Tribes struggle to house their ‘invisibly homeless’ veterans

Red tape makes it difficult for veterans in Indian Country to access a key federal assistance program.

  • Seven Eggs, a U.S. Army veteran and Crow tribal member, is 'invisibly homeless,' having lived as a guest in his son's home on the Crow Reservation in Montana for nearly a decade. In order to receive aid from a program that is the centerpiece of the Obama administration's push to end veteran homelessness, Seven Eggs would have to move off the reservation.

    Adam Sings In The Timber
  • Legal conflicts prevent veterans from using housing vouchers on most reservations. Even if the subsidies were available to vets in Crow Reservation towns like Lodge Grass, Montana, above, there is a scarcity of housing that meets HUD's requirements.

    Adam Sings In The Timber
  • Seven Eggs, right, visits with Michael Fitzpatrick, an Air Force veteran who shares a home on the Crow Reservation with his wife and a few of grandsons that come and go.

    Adam Sings In The Timber
 

For nearly a decade, Seven Eggs has stayed with his son in the town of Crow Agency, on southeast Montana's Crow Reservation. Their faded green house, built roughly 40 years ago by the U.S. Department of Housing and Urban Development, is deteriorating. The siding is peeling, the roof leaks; one bathroom is a lightless construction zone with unfinished wiring and a gap in the shower where framing shows through. Black mold grows on the walls, and though Seven Eggs scrubs it away with bleach, it returns, with a heavy scent that lingers in the back of the throat.

Seven Eggs (his Crow name, which he prefers to Ira Bad Bear, his American one) spent two years as a U.S. Army combat engineer in Vietnam. "It was a great accomplishment for me," he says. But since returning in 1971, he has suffered from post-traumatic stress disorder and rarely owned a home.

In his first years back on the reservation – wrestling with anxiety, alcoholism and nightmares that still steal his sleep – he stayed with his mother or camped on the nearby prairie. "I felt safer out there," he says. "I was kind of expecting trouble from every corner." He later married and lived with his wife's family until the couple bought their own home. But once they separated, Seven Eggs moved into a tepee behind the house where he now lives. When the snow began to fall that first winter, his son invited him to stay inside as a guest. But the arrangement is tenuous: His son's relatives own the house, making it hard for Seven Eggs to apply for tribal grants to repair it, and leading him to wonder when he will have to move again.

One Crow official calls Seven Eggs' situation "invisible homelessness." In urban areas, folks often end up in shelters or on the streets, where they are easily recognized. But in Indian Country, where housing shortages are common and shelters in short supply, families cope by sharing spare rooms, couches and floor space. This is one reason why many Native vets like Seven Eggs have slipped through the cracks of HUD-VASH, an otherwise effective federal program that aims to end veteran homelessness.

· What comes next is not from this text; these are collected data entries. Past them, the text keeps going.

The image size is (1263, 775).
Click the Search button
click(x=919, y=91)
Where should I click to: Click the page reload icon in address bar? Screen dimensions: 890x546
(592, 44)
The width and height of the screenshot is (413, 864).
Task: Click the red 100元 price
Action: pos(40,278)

Revived by President George W. Bush in 2008, HUD-VASH is now the centerpiece of an Obama administration push to end veteran homelessness by 2015. But red tape prevents many veterans in Indian Country from participating, even though in 2010, Native American vets were significantly more likely to be homeless than their white, non-Hispanic counterparts. While Native Americans enlist at a rate generally twice that of other races, they return home to above-average disability rates and the lowest incomes.

All of this means HUD-VASH is least available to those who most need it, argues Zoe LeBeau, a Minnesota-based housing consultant who has long fought to bring the program to reservations. "VASH vouchers are the number-one tool we have to stabilize housing for veterans," she says. "And tribes don't have access to them."

Administered by HUD and the Department of Veterans Affairs, HUD-VASH provides Section 8 housing vouchers to chronically homeless veterans, ensuring they spend no more than 30 percent of their income on rent. Since many recipients suffer from addiction and other ailments, the rental funds are paired with VA clinical and social services. Backed by $425 million in housing funds to date, this model has helped reduce veteran homelessness by over 24 percent since 2009, while overall homelessness declined just 5 percent. But of the roughly 58,000 vouchers awarded so far, only 600 have gone to Native Americans.

The main barrier is the 1996 Native American Housing and Self-Determination Act (NAHASDA), which controls most federal housing funds distributed to tribes, explains Deana O'Hara, a senior adviser in HUD's Office of Native American Programs. A conflict between that law and the Housing Act of 1937, under which HUD-VASH is administered, prevents veterans from using vouchers for federally subsidized houses on reservations. Most reservation housing is federally subsidized.